• _DATASET EXTRACT_:
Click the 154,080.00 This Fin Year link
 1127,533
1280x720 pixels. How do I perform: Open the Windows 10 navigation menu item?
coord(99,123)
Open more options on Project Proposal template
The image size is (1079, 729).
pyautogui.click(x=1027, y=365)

• _WHAT TO DO_:
Please reproduce all of the entries above word for word, line by line.

• _OUTPUT_:
Click the 154,080.00 This Fin Year link
 1127,533
1280x720 pixels. How do I perform: Open the Windows 10 navigation menu item?
coord(99,123)
Open more options on Project Proposal template
The image size is (1079, 729).
pyautogui.click(x=1027, y=365)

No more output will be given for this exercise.